= Text section =
* Start *
In this post, TFB’s newest team member, Camden Dechert, will take us through the ins and outs of material design -Christina
I heard about Material Design for the first time a few months ago from my coworker at VCU Technology Services. Together, we had been developing a new designed campaign for Technology Services that would give our brand a facelift. I began exploring Material Design as a new way to approach our new brand. It lent me the freedom to stay within our university brand guidelines, but also add that extra oomph.
I was interested in learning about this new language because it is starting to revolutionize the way we design. Companies are beginning to implement Material Design into their logos, graphics, websites, and apps. The differences are subtle, but they make a huge difference once you notice it.
So, what is it?
In 2014, Google developed a new design language called Material Design, otherwise known as Quantum Paper.
* End *
= Information shown =
* Start *
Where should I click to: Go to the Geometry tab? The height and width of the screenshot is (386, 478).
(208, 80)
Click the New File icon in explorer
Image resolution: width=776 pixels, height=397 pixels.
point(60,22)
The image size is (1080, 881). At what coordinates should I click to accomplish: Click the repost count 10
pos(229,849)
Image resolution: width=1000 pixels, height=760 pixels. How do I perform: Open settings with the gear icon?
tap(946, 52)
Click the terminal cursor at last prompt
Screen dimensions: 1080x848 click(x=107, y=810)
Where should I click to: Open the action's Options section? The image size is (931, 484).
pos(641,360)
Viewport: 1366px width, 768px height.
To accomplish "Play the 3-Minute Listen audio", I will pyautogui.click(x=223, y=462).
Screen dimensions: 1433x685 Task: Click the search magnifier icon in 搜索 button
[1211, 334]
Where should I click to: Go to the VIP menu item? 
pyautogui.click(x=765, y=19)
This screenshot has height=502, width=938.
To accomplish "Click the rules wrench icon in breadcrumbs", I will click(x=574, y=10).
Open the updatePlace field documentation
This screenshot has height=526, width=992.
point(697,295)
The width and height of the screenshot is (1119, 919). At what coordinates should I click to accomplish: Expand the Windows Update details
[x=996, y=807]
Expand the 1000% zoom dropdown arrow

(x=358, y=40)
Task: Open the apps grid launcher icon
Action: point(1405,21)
* End *
= Given task A =
In the Material Design post:
(i) From whom did the writer first hear about Material Design?
(ii) According to the post, what are companies beginning to implement Material Design into?
(iii) What other name is Material Design known by?
= Given task B =
Reproduce the Material Design post word for word from "In this post, TFB’s" to "what is it?".

= Exercise result A =
(i) A coworker at VCU Technology Services.
(ii) Their logos, graphics, websites, and apps.
(iii) Quantum Paper.

= Exercise result B =
In this post, TFB’s newest team member, Camden Dechert, will take us through the ins and outs of material design -Christina
I heard about Material Design for the first time a few months ago from my coworker at VCU Technology Services. Together, we had been developing a new designed campaign for Technology Services that would give our brand a facelift. I began exploring Material Design as a new way to approach our new brand. It lent me the freedom to stay within our university brand guidelines, but also add that extra oomph.
I was interested in learning about this new language because it is starting to revolutionize the way we design. Companies are beginning to implement Material Design into their logos, graphics, websites, and apps. The differences are subtle, but they make a huge difference once you notice it.
So, what is it?